Re: [tied] Rune-essay Mads Peder Nordbo

From: malmqvist52
Message: 11812
Date: 2001-12-16

Hi,--- In cybalist@..., Miguel Carrasquer Vidal <mcv@...> wrote:
> On Sat, 15 Dec 2001 17:01:24 -0000, "malmqvist52"
> <malmqvist52@...> wrote:
>
> >There were also some new points about the origin of the p-rune.
> >If I may summarize the theory I undrestood it as if there
originally
> >were only one sound( or the b- and p- sounds were too similar to
have
> >different runes).
>
> The reason is that /p/ did not exist in Proto-Germanic (because */b/
> did not exist in PIE).
OK
> >Then came a change in the language wich made the p-
> >rune necessary.
>
> The emergence of /p/ as a separate phoneme (borrowings from Latin,
> etc.)

OK, we are in agreement here.

> >For some reason the rune carvers in scandinavia then switches back
to
> >write with only th b-rune (cf. the Vadstena bracteate). This
Nordbo
> >dates to ca 550.
>
> Shortly afterwards,

Well, if you don't count the partly "enigmatic" Rök and Sparlösa
stones there is a long gap in Sweden to the tenth century, and the
datings of the Blekinge stones (with g- and d-runes) is far from
settled as it seems.

the /d/ and /g/ runes were abandoned as well,
> leaving only B, T and K to represent the stops b/p, d/t, g/k.

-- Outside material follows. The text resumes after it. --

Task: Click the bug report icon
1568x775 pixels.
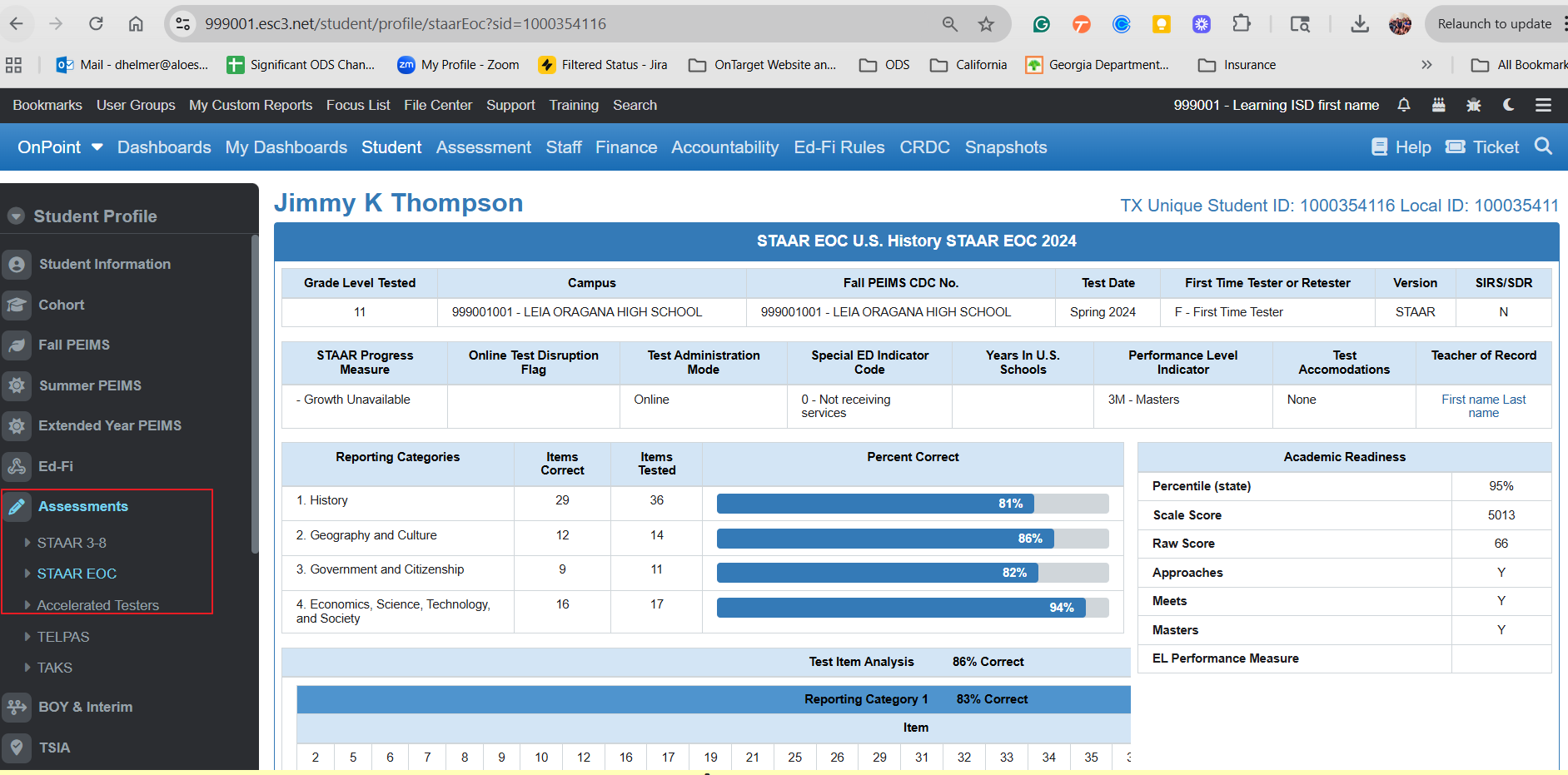Action: [x=1473, y=105]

Yes, but why? Did it improve the alphabeth?
The
> reason B was dropped first, is because it never was used much anyway
> (because few if any native Germanic words contain /p/).

Ok, but one may certainly ask why- in line - with the foregoning. Why
invent a p-rune and then drop it shortly after?


> The relevance of Grimm's (and Verner's) law is that it turns the PIE
> *b hole (near absence of */b/ in Proto-Indo-European), into a
> Proto-Germanic *p hole (near absence of */p/: PIE *p > PGmc. *f/*b,
> PIE *bh > PGmc. *b, and no */b/ to turn into */p/.

Thanks, I'm beginning to understand the theory, but I'm still
wondering why this happened.
Anders
The sequence *sp,
> which is usually regarded as unaffected by Grimm's law, is in fact
> better analyzed as Proto-Germanic */sb/).